I limiti di internet che ci hanno portato a Facebook

Mike Caulfield, in un commento a questo post:

You look in 1993 and see Guido Van Rossum and Berners-Lee arguing that instead of an IMG tag there should be a general “include”, that would allow you to pull together pieces of multiple sites together from multiple MIME types. Twenty years later, there’s still no include.

You see Shirky and Weinberger talking in 2003 about how the web was designed to connect pages, not people, and the groups forming were essentially hacks on top of that. But that power to connect people doesn’t get built into the protocols, or the browser, or HTML. It gets built on servers.

It’s almost like the web’s inability to connect people, places, and things was the ultimate carve-out for corporations. [I]f the connections have to live on a single server (or server cluster) then the company who controls that server wins.
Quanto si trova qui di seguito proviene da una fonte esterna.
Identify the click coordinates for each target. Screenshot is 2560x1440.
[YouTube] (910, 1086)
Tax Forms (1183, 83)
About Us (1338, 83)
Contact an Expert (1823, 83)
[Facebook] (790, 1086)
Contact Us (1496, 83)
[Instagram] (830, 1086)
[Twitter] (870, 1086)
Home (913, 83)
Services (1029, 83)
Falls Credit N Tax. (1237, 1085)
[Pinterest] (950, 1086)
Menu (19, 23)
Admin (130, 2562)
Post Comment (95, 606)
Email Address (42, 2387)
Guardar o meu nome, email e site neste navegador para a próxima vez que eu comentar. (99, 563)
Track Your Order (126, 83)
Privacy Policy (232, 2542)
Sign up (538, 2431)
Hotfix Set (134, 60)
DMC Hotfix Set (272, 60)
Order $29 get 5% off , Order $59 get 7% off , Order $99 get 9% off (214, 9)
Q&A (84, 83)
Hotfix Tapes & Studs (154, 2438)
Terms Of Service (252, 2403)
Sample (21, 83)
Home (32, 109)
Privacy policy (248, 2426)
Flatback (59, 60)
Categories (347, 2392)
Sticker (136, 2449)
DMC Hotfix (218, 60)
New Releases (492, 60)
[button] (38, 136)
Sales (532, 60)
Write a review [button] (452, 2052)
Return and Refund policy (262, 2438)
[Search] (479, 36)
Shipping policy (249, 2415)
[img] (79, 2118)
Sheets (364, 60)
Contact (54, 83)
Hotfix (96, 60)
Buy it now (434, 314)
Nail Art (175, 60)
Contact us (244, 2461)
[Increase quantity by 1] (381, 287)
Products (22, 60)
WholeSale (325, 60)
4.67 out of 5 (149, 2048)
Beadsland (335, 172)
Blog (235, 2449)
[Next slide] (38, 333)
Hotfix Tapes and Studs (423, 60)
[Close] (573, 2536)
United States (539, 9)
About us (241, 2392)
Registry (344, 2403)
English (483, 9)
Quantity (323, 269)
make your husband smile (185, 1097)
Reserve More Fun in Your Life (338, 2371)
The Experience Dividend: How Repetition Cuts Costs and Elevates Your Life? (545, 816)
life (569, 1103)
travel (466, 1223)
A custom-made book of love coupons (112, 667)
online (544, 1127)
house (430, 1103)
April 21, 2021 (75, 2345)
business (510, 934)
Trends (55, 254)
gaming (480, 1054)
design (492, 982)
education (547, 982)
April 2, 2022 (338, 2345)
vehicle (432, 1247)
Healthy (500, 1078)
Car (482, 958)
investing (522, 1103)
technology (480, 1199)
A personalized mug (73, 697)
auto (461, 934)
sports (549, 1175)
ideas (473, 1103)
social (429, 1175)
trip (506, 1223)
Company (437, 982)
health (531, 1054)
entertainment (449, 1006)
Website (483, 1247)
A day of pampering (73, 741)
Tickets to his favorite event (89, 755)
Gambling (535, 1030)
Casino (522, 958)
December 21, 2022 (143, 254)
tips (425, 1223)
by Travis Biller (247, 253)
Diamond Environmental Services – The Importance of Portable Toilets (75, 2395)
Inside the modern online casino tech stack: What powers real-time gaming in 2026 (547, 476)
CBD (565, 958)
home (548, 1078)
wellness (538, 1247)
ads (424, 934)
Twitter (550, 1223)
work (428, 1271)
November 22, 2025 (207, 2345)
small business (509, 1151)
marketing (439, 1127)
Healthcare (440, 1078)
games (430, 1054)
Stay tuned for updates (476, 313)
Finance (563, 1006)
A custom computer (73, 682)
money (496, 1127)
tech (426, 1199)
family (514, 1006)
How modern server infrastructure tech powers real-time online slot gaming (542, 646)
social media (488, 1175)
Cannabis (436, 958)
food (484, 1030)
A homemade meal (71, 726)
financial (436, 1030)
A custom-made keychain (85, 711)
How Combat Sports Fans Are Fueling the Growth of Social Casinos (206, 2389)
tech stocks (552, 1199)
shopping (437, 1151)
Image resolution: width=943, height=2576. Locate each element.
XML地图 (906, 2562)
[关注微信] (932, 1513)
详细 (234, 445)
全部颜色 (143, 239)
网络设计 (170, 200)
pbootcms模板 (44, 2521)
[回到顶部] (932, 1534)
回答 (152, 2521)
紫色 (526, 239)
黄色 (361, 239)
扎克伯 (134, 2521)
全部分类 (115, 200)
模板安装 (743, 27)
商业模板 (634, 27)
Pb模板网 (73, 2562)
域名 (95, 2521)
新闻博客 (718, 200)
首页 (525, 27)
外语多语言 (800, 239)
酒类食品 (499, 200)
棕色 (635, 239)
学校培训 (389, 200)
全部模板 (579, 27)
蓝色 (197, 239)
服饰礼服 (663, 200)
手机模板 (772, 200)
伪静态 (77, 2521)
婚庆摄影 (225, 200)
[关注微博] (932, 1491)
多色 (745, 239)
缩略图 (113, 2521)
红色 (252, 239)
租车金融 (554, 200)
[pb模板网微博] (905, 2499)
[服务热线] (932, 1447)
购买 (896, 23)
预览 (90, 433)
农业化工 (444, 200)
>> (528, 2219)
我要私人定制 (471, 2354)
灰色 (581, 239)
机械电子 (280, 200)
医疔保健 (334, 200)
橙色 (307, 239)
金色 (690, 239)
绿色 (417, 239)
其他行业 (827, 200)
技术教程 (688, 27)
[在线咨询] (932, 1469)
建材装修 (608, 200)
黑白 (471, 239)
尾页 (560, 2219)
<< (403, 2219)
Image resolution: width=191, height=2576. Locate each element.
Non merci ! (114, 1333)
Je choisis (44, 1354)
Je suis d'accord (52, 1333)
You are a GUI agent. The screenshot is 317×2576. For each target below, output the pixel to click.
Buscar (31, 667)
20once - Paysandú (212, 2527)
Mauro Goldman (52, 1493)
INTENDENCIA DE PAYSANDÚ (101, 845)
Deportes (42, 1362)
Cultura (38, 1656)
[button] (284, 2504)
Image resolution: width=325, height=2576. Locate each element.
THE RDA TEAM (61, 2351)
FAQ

Come sottolinea Frank Chimero, l’assenza di un protocollo per connettere le persone ha permesso la nascita di Facebook, la difficoltà d’uso degli RSS hanno facilitato l’ascesa di Twitter e l’inesistenza del tag <include> nell’HTML ha portato alla creazione di Pinterest: ogni azienda che è riuscita a monopolizzare un settore di internet è stata in grado di farlo per una mancanza nel protocollo, nelle specifiche o nell’interfaccia.